Simply being at the bottom of the social heap directly alters the body in ways that can damage health, a study at Duke University in the US suggests.

Monkey experiments showed low status alters the immune system in a way that raises the risk of heart disease, diabetes and mental health problems.

One expert said the findings were "terrifically applicable" to people.

The findings, in Science, had nothing to do with the unhealthy behaviours that are more common in poorer groups.

The gulf in life expectancy between the richest and poorest is huge - in the US it is more than a decade for women and 15 years for men.

Part of the explanation is that people from poorer backgrounds are more likely to have a worse lifestyle - including smoking, little exercise and diets containing junk food.

But the latest study goes further to show low status - with all of those other factors stripped out - still has an impact on the body.

Image source, Lauren Brent

Looking at 45 non-human primates allowed scientists to adjust only social status to assess its impact - something impossible to do in people.

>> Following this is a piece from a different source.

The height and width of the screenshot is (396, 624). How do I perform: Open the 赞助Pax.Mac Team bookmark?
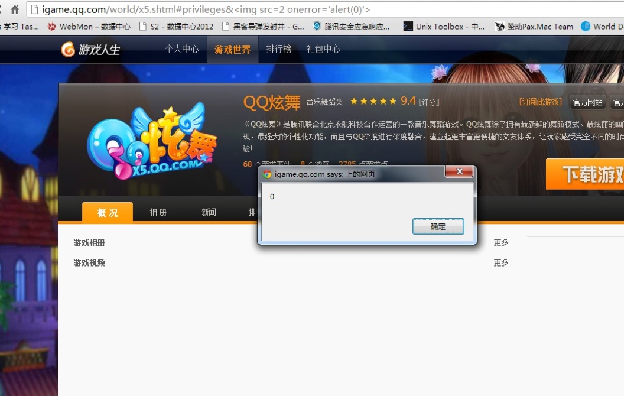click(534, 27)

The captive Rhesus monkeys - who were all female, unrelated and had never met before - were divided one-by-one into nine new groups of five.

The newest member nearly always ended up at the bottom of the social order and became "chronically stressed", received less grooming and more harassment from the other monkeys.

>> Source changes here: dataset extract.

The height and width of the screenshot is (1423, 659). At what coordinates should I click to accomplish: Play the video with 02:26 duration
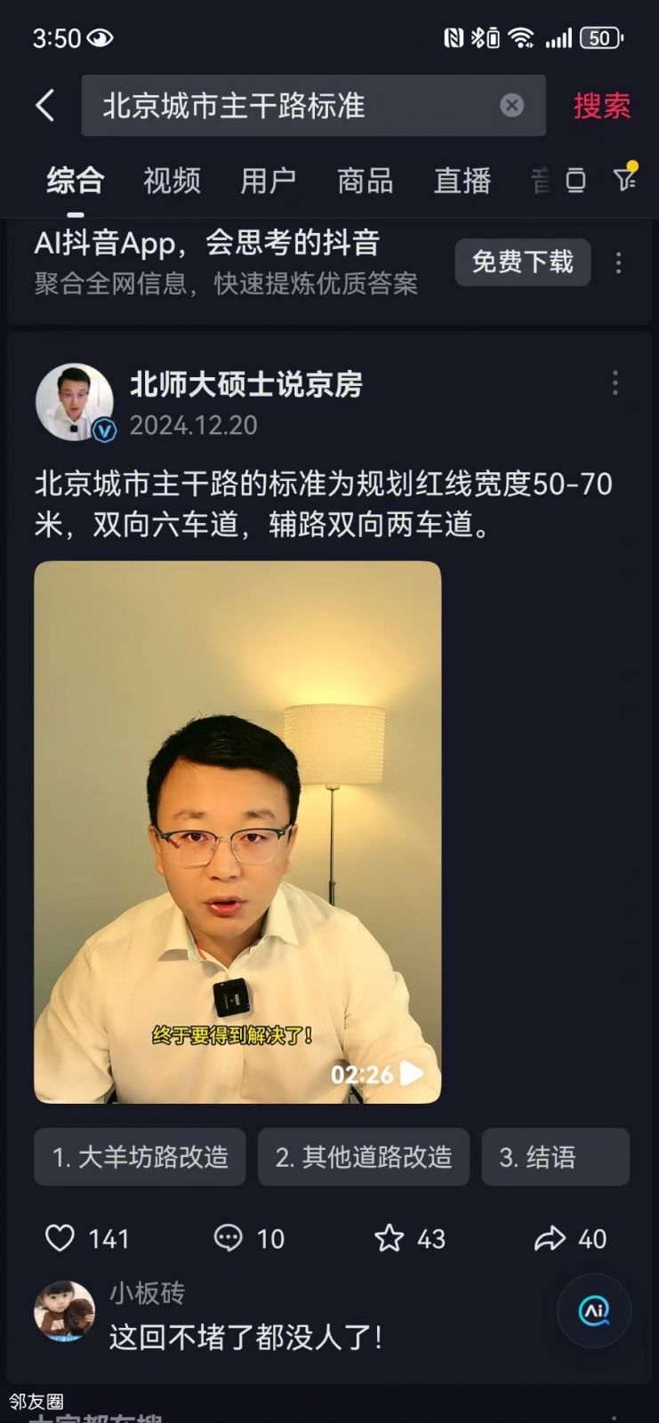click(x=237, y=832)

A detailed analysis of the monkeys' blood showed 1,600 differences in the activity levels of genes involved in running the immune system between those at the top and bottom.

It had the impact of making the immune system run too aggressively in those at the bottom. High levels of inflammation cause collateral damage to the body to increase the risk of other diseases.

One of the researchers, Dr Noah Snyder-Mackler, told the BBC News website: "It suggests there's something else, not just the behaviours of these individuals, that's leading to poor health.

"We know smoking, eating unhealthily and not exercising are bad for you - that puts the onus on the individual that it's their fault.

"Our message brings a positive counter to that - there are these other aspects of low status that are outside of the control of individuals that have negative effects on health."

Further experiments showed the immune system was not fixed and could be improved, or made worse, by mixing up the social rankings.

Image source, Lauren Brent

Sir Michael Marmot, one of the world's leading experts on health inequalities and based at University College London, said the findings were "extraordinarily interesting" and underpinned much of his own research.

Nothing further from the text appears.